[WORK INSTRUCTIONS]:
A – Return the passage of the Appalachian Trail journal entry word for word, beginning at the words "This is a 5-month" and stopping after the words "with Crazy Hawk.".
B – Resume the Appalachian Trail journal entry right after its last sentence.

Gilligan on the AT Revisited: 10-Jul-1993

Date July 10, 2008

This is a 5-month long series of blog posts that are the entries in my journals written on most evenings as I hiked the Appalachian Trail in 1993. The journal entry appears first — indented — and then any additional commentary from my 15-years-removed perspective follows.

7/10/93 – Sat.

20.1 miles today to Blackrock Hut (shelters are called “huts” in Shenandoah National Park) and staying with Crazy Hawk.

Some thoughts from today: all of those people in New York City are having to deal with smog that won’t move out to sea, and everybody’s complaining about the weather (i.e. lack of air movement) is causing it. Wrong! The people are causing it; the weather is just rubbing it in their faces. You don’t potty-train a child by making him sit in his own feces, and you don’t house-break a puppy by shoving its face in its urine, so you probably can’t change society’s ways by making it breathe its own waste, but I do admit to getting a kind of twisted satisfaction out of the whole deal.

Now, back to what I’ve been up to. I made it the 18 miles to Waynesboro by 2:30 in the afternoon on Thursday, so I had plenty of time to get to the cobbler, check in at a Comfort Inn, shower, and get to the post office before it closed. My maildrop had not arrived yet, but it showed up the next day, so it wasn’t a problem. Food consumption while in Waynesboro for approximatly 40 hours: ice cream – 3 pints; pizza – 1 medium deep dish; salad – 1 half-gallon tub; Chinese food – 1 order sweet & sour pork and 1 egg roll; breakfasts (2) – 4 eggs, 3 pancakes, 1 bagel, 2 biscuits w/ jelly, 2 biscuits w/ gravy, 3 slices of bacon, 1 order of hash browns; beer – 1 six pack Budweiser. My stomach was happy.

Stored data entries:
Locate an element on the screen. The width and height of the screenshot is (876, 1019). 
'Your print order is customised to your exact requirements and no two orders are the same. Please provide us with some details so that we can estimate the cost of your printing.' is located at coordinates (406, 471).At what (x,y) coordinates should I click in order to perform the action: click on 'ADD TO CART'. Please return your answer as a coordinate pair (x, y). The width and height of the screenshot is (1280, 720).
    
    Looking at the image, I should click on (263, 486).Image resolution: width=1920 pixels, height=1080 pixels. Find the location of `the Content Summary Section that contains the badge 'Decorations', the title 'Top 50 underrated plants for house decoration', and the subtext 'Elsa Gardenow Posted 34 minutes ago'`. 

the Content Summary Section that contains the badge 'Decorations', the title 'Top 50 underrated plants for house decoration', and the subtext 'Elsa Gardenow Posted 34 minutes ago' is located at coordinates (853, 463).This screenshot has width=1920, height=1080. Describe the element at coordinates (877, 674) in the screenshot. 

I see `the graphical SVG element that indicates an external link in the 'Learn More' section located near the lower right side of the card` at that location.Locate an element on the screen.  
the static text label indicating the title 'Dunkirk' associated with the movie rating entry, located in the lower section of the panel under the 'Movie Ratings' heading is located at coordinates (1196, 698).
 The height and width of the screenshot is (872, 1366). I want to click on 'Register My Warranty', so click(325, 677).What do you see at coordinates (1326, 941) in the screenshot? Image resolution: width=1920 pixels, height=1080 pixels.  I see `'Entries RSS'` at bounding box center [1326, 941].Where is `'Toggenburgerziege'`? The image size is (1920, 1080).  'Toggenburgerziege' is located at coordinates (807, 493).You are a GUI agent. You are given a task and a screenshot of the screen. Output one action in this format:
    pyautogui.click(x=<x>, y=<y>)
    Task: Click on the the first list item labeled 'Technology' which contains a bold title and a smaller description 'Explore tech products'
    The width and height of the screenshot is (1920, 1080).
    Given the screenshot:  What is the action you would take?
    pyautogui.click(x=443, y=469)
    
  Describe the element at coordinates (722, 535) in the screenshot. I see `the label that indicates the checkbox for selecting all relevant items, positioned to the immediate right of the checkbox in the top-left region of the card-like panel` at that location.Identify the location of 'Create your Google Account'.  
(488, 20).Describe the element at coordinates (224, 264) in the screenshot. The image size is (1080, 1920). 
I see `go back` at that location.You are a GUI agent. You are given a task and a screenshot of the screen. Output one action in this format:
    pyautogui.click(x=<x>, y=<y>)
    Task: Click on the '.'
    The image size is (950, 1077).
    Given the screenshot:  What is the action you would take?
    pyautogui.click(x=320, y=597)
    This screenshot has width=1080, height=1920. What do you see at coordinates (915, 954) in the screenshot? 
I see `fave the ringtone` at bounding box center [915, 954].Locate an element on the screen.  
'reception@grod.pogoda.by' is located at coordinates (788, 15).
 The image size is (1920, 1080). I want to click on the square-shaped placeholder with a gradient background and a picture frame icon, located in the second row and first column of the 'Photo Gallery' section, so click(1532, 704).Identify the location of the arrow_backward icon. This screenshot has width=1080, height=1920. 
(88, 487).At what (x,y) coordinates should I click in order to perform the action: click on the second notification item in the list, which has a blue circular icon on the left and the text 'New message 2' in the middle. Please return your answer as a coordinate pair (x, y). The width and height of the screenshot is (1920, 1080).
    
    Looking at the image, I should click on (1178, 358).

[RESPONSES]:
A –
This is a 5-month long series of blog posts that are the entries in my journals written on most evenings as I hiked the Appalachian Trail in 1993. The journal entry appears first — indented — and then any additional commentary from my 15-years-removed perspective follows.

7/10/93 – Sat.

20.1 miles today to Blackrock Hut (shelters are called “huts” in Shenandoah National Park) and staying with Crazy Hawk.

B –
Julie’s grandfather dies on Tuesday, the same day I was thinking about Dee, which is either just coincidence or is faulty E.S.P. on my part. I suspect the former. Julie was having a rough time with the whole thing — more due to the strain of dealing with all of her family and with some of their mourning practices than with his death itself. It was another one of those cases where he had been ill for so long that in many ways his death was a relief, but there is still the pain & grief of the realization that he is now gone forever. As Gommie said (I’ll paraphrase) when someone is terminal but given medical treatment to prolong life, often the treatment and care is really just prolonging death.

I’m going to take a shot at a piece I was writing in my head at Maupin Field Shelter.

—-

I lie on my back on a picnic table in a Virginia wilderness and watch and hear man. I stare up at the heavens and at the stars so far away that distance becomes meaningless.

An airplane crosses the sky, the lights on its wings advertising its direct path from one point to another. I try to follow its journey, but the task is so simple and dull that my mind soon wanders…to the fireflies, which mock the plane as they beeline about. Their tails glow with a certain regularity, but now with any given pattern of length or interval. I spend some time playing with the fireflies, picking one and trying to guess where it will appear next after its light goes out. I am only moderately successful, but I am entertained.

I begin to listen, and hear the “whoosh” of a car passing in the distance. Almost as if answering, a breeze picks up and whispers through the trees, making a similar, but more delicate and pleasant, sound. I prefer the natural wind to the man-made one that I hear from the road.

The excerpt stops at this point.